* DATASET RECORDS *
----------
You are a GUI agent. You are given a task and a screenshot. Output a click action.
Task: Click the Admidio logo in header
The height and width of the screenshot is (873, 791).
----------
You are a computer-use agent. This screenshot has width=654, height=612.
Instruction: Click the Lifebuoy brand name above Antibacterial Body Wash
----------
* EXERCISE REQUIREMENTS *
From the records above, copy out the line with "You are a computer-use", the line with "Instruction: Click the", and every line between them, word for word.

* RESPONSE BOX *
You are a computer-use agent. This screenshot has width=654, height=612.
Instruction: Click the Lifebuoy brand name above Antibacterial Body Wash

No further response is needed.